4. Once BL2 slab is constructed we build the core walls up to Basement level 1 (BL1) which is at the same level as the underside of our current core . Plunge columns that are aligned with these walls will be cast into this concrete. To ensure we get a reliable bond between the new core walls and the underside of the existing concrete core the last few millimetres of wall will be constructed using very high strength grout rather than concrete. This reduces voids and ensures we get maximum bearing area between the existing core and the new concrete core basement walls. False work decking will be supported off BL2 to allow construction of BL1. Once the decking is in place the re-bar will be fixed and the concrete poured, again in numerous pours over a period of a few weeks.

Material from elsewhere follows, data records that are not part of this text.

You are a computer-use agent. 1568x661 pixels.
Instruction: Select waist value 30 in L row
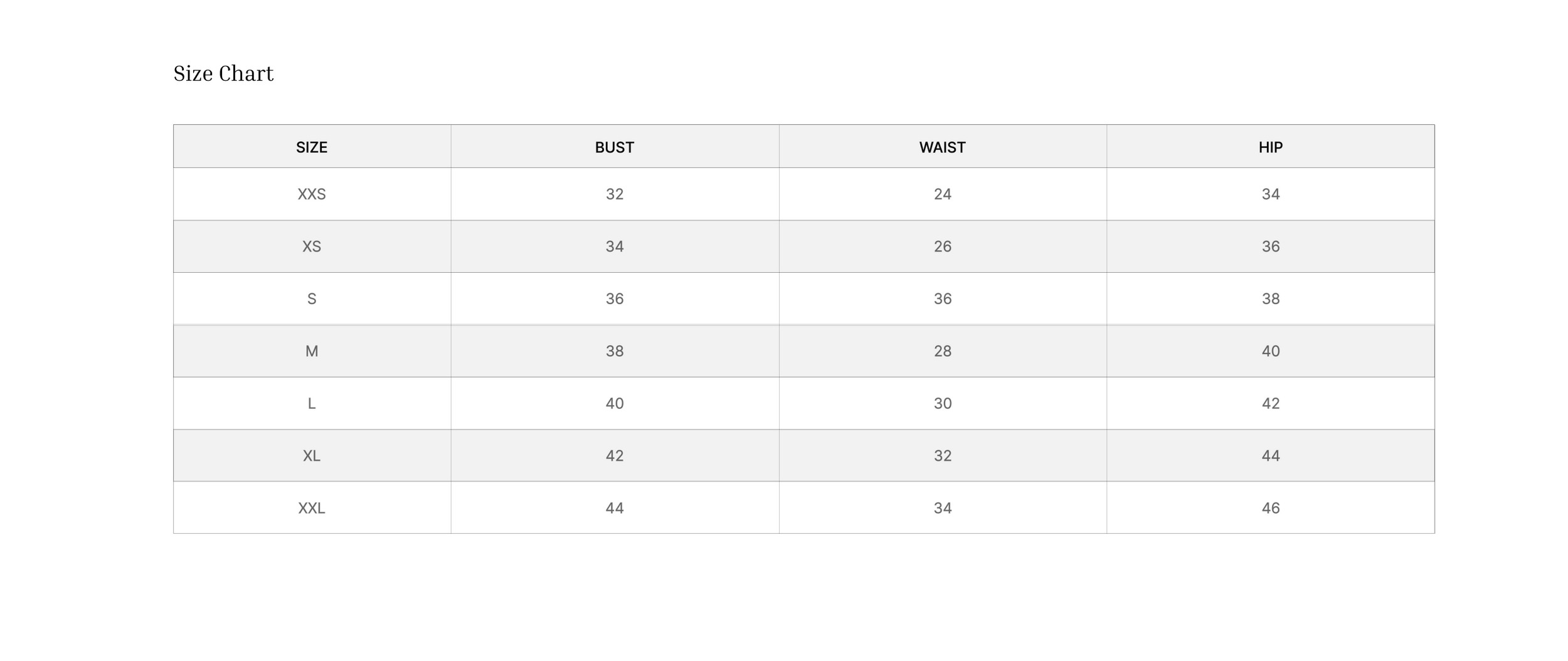click(943, 403)
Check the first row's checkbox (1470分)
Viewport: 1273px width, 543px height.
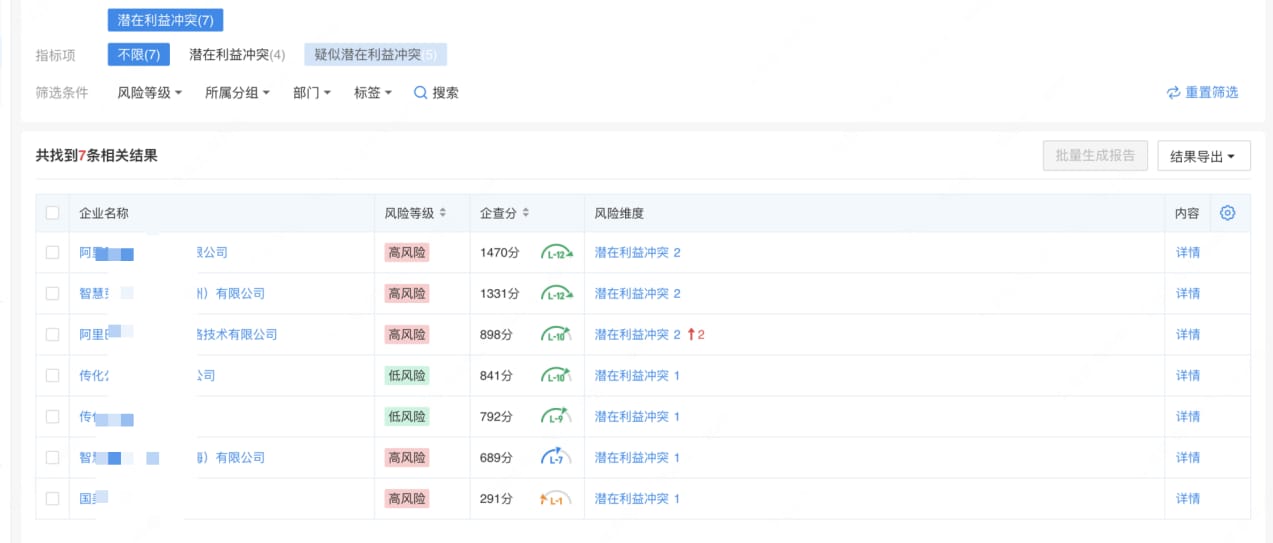pyautogui.click(x=53, y=253)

5. You ask an interesting question reference the load path once the walls are constructed. Currently the load applied has induced elastic strain in the columns, ie they have already shortened elastically. This stress is locked in to the columns indefinitely and will always be carried in those plunge columns cast into the walls. Once we recommence the build above the GF slab the total load will increase further. At this point the steel columns will see additional elastic strain. This additional shortening will cause the core to drop minimally until the point at which the new concrete walls are engaged in bearing. At this point the load is transferred through the concrete walls, which have a much greater surface area than the steel columns, and directly to the pile cap.